During the two-day conclave at the Brahmaputra Ashok hotel, the television
screen crackled with news of Gujarat Chief Minister Narendra Modi's offer
to resign, and its subsequent "rejection" by the National Executive
of the BJP. Amid all this, Sonia hardly shifted her focus from the conclave's
chief agenda, that of positioning the party for the next Lok Sabha elections.
If there was an underlying purpose for Sonia to sit through hours of PowerPoint
presentations by the chief ministers in the conference hall, it was to
distill out of their experiences a way of redefining the Congress. As
AICC spokesman S. Jaipal Reddy pointed out, "With nearly 40 per cent
of the country's population now under state-level Congress rule, it is
time for the party to say what it wants to project as its central national
agenda."
The agenda, it seems, is good governance.

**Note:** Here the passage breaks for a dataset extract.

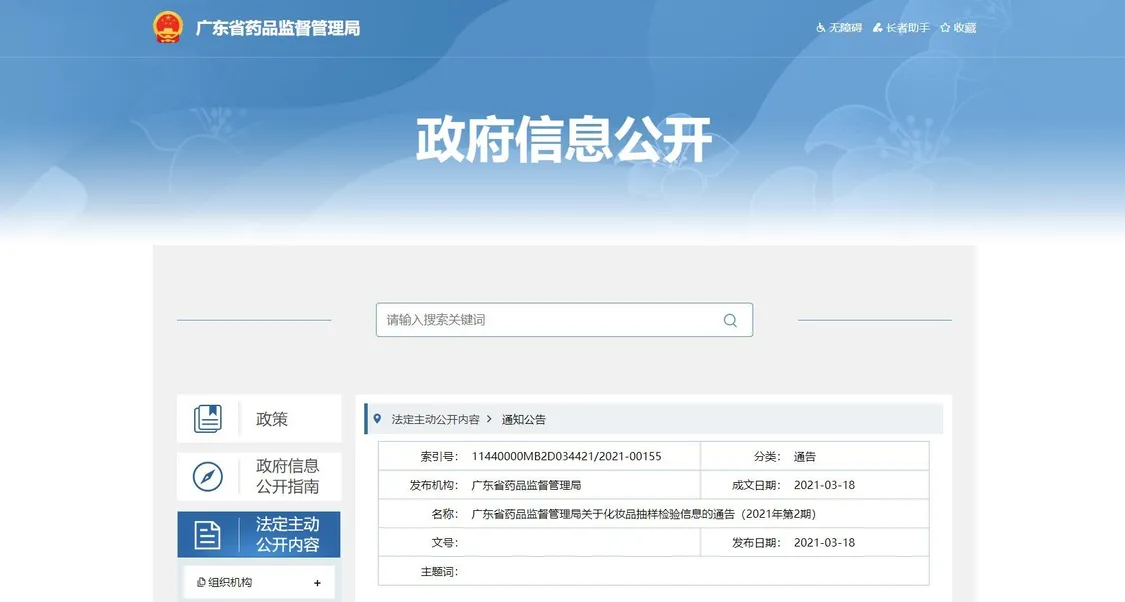Open 长者助手 elder assistant mode
Screen dimensions: 1125x602
907,28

While the party has dug its
heels in the "secular" space, the Congress realises that to
tilt public opinion in its favour, it needs to focus on not just what
it purports to abhor-such as communalism-but also on positive elements.
Sonia in her inaugural speech declared, "Good governance has many
dimensions. Ensuring that legislated minimum wages are paid is good governance.
Assuring the welfare of the unorganised sector is good governance. Vigorous
implementation of legislation to curb atrocities on the weaker sections
of society is good governance. In recent months, we have been made painfully
aware of a simple truth-that, at its most fundamental level, ensuring
law and order, maintaining social peace and harmony is good governance."
The presentations were divided into four segments: rural development
and decentralisation; education and health; weaker sections and poverty
alleviation; and good governance. Among the 20 presentations, big and
small, made by the chief ministers, what caught the Congress president's
attention were:
Kerala Chief Minister A.K. Antony's decentralisation, which resulted
in transfer of substantial resources to local self-government institutions.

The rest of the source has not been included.